**PROBLEM TO SOLVE**
In the transputer boot excerpt, what marks the end of the message packets that carry the analyse process from the host?

**DOCUMENT EXCERPT**

▬▬▬▬▬▬

The analysing program has to be distributed to each processor in the network and the information returned by each processor has to be returned to the host, so part of the task performed by the program loaded into each processor is to copy this information to and from the host. Before the analyse process is run each processor is loaded with a bootstrap and a loader which perform data retrieval, initialisation and loading tasks. The first part, the bootstrap, saves the values retained in registers about the previous execution state of the processor, initialises the transputer and then loads the second part. The second part, the loader, loads the analyse process (which is received as a set of message packets from the host, terminated by a zero length message packet) then transmits the information accumulated by the bootstrap back to the host and finally initialises the local workspace and then runs the code just loaded. The code loaded by the loader, the analyser, performs the tasks of distributing code and information to other processors in the network, returning information from other processors in the network and peeking neighbour processors which are not yet booted.
The bootstrap, loader and analyser are grouped together as a set of message packets which are sent by the host to a processor immediately after it has been peeked. This boot sequence is transmitted to each processor from the host, it does not propagate from one processor to the next. The debugging interface process on the host computer maintains all knowledge of the structure of the network, transmitting instructions to direct the actions of the analyser on each processor in the network. Processors in the network maintain no information about neighbouring processors.

▬▬▬▬▬▬

Dataset rows
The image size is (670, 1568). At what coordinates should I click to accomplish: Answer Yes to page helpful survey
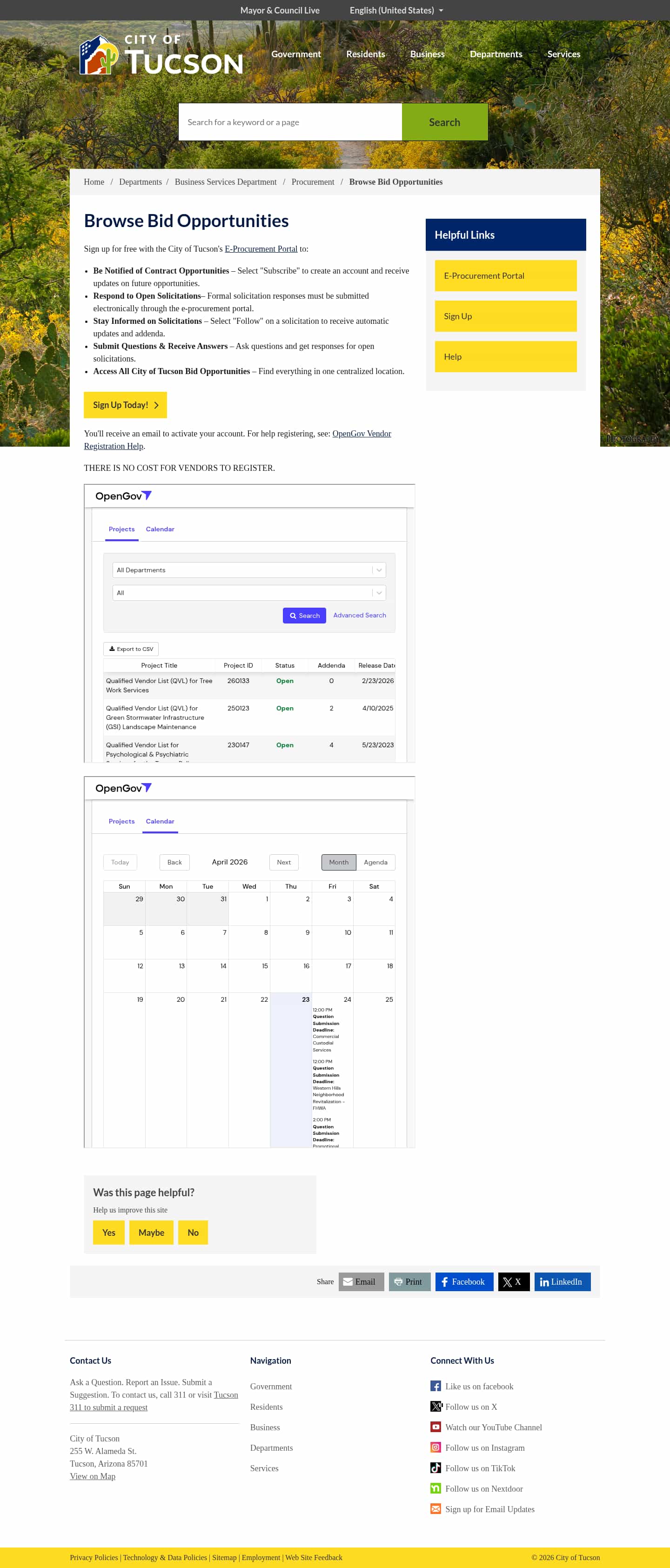pos(108,1233)
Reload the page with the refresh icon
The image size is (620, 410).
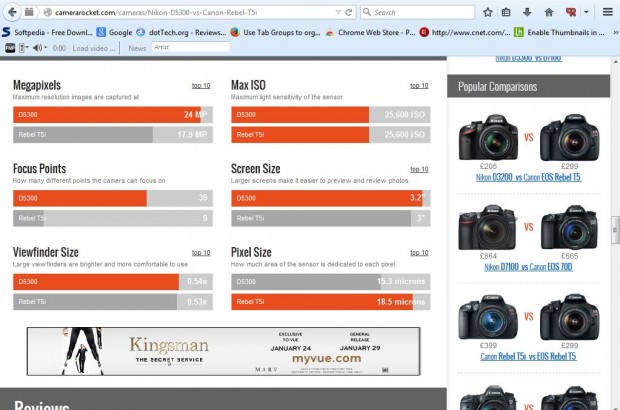[347, 12]
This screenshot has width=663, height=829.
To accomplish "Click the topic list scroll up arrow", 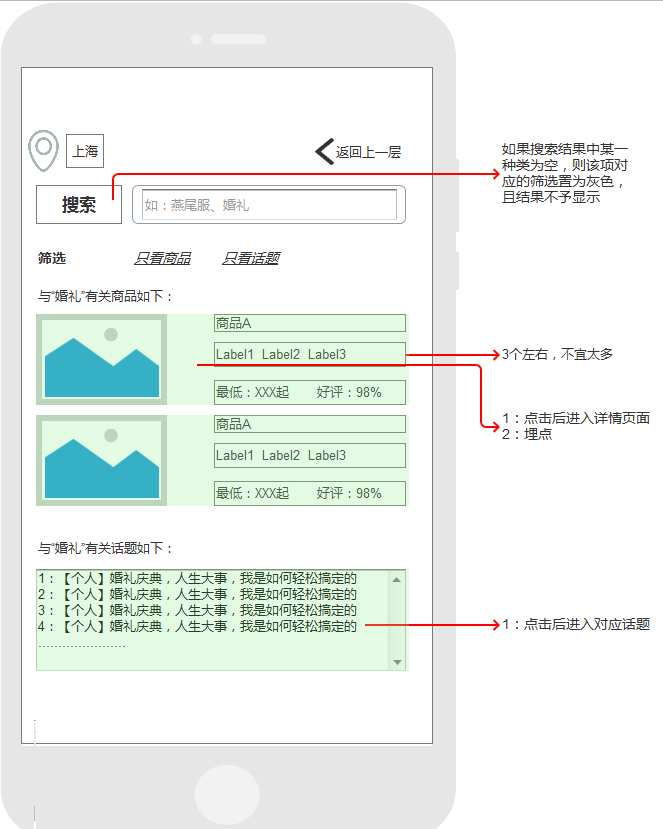I will (x=397, y=579).
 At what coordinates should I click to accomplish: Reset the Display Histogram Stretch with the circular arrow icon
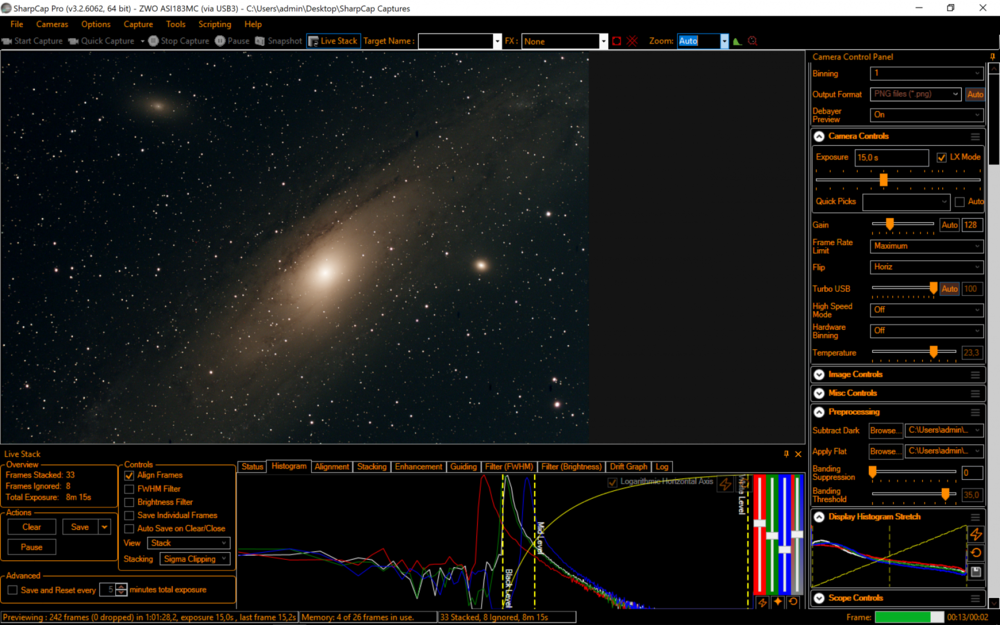(976, 553)
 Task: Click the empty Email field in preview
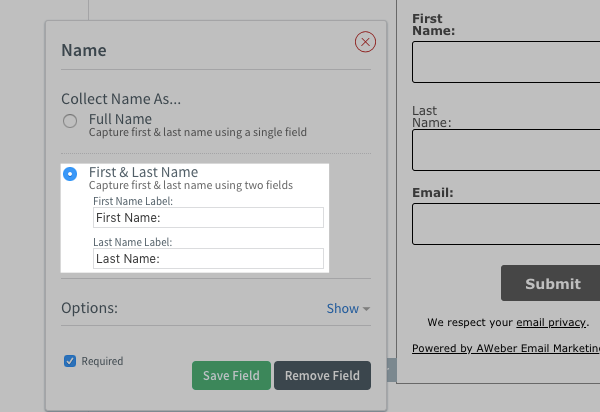(x=505, y=224)
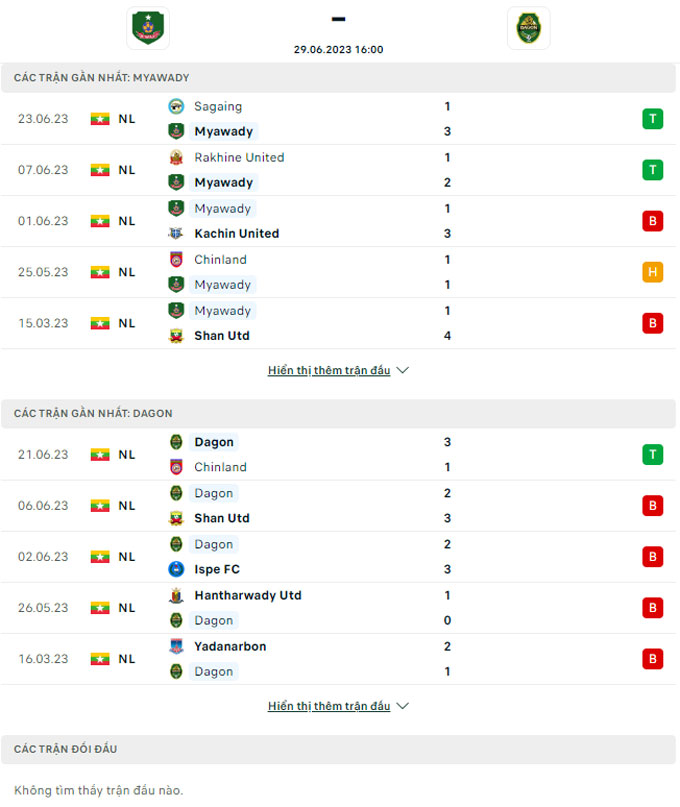Select the Các Trận Gần Nhất: Dagon header
This screenshot has width=680, height=807.
(x=93, y=414)
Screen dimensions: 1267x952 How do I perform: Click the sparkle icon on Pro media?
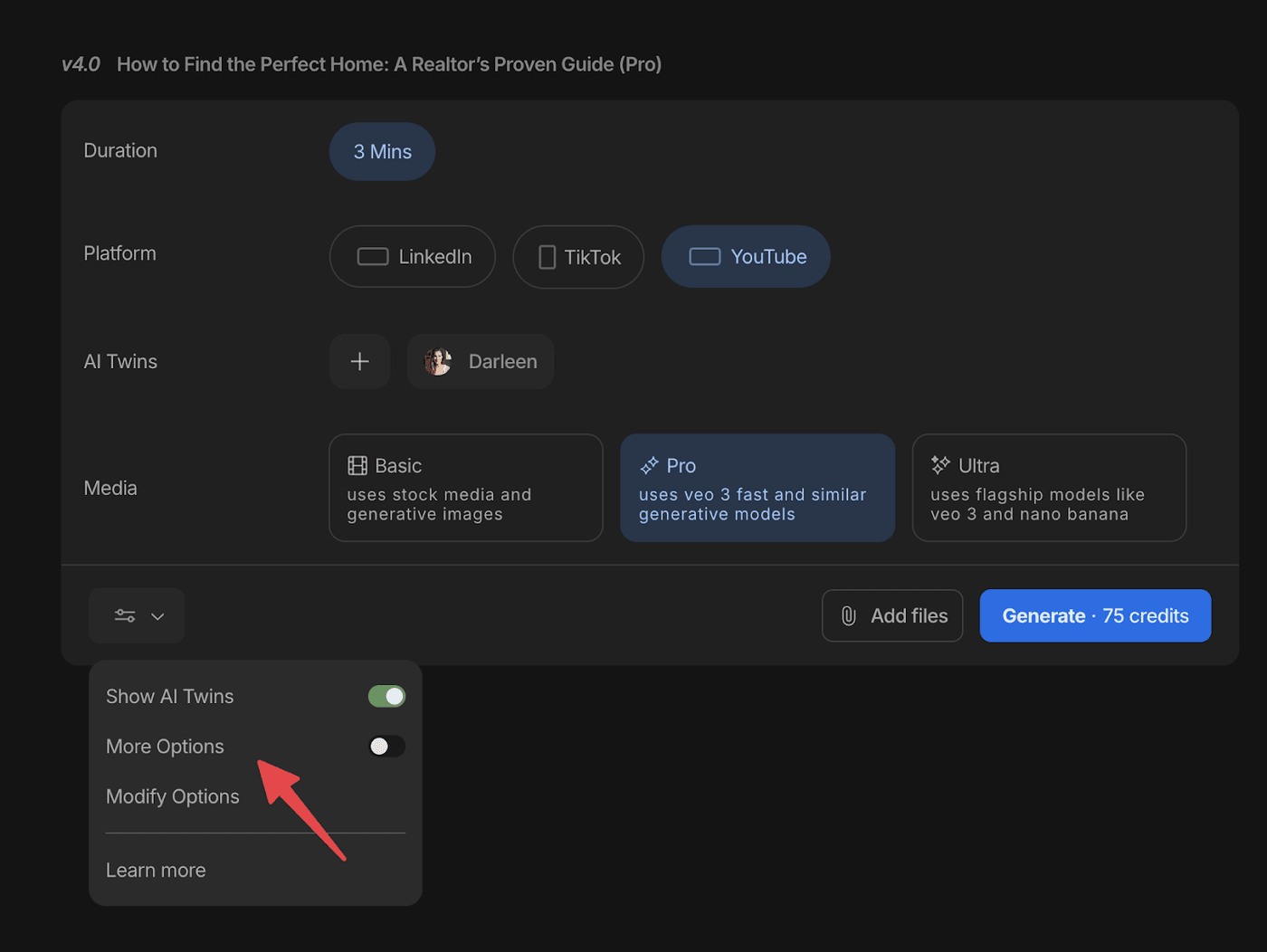pyautogui.click(x=649, y=466)
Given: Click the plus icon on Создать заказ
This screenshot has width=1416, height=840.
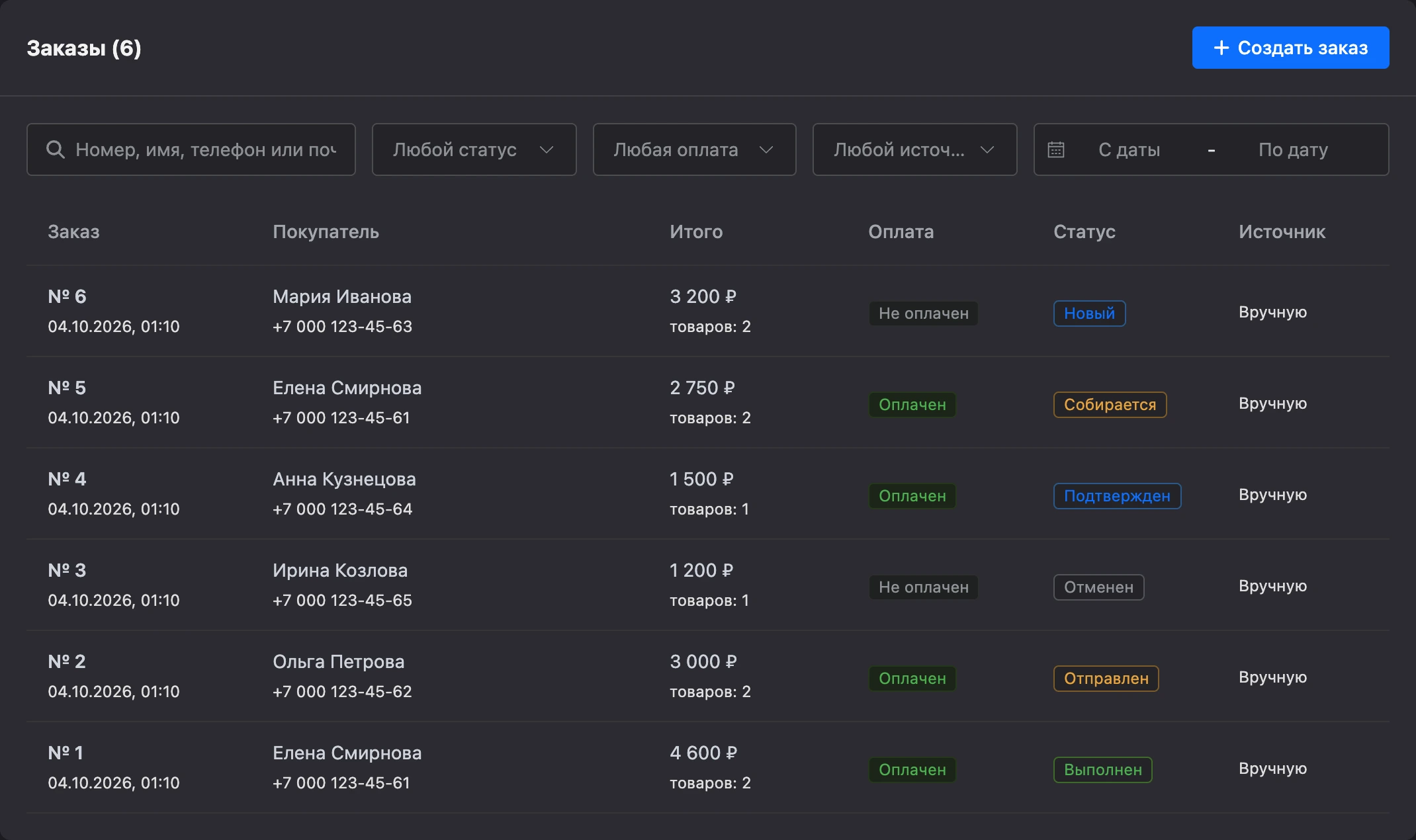Looking at the screenshot, I should coord(1221,48).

▬▬▬▬▬▬

**ANSWER TO THIS PROBLEM**
A zero length message packet.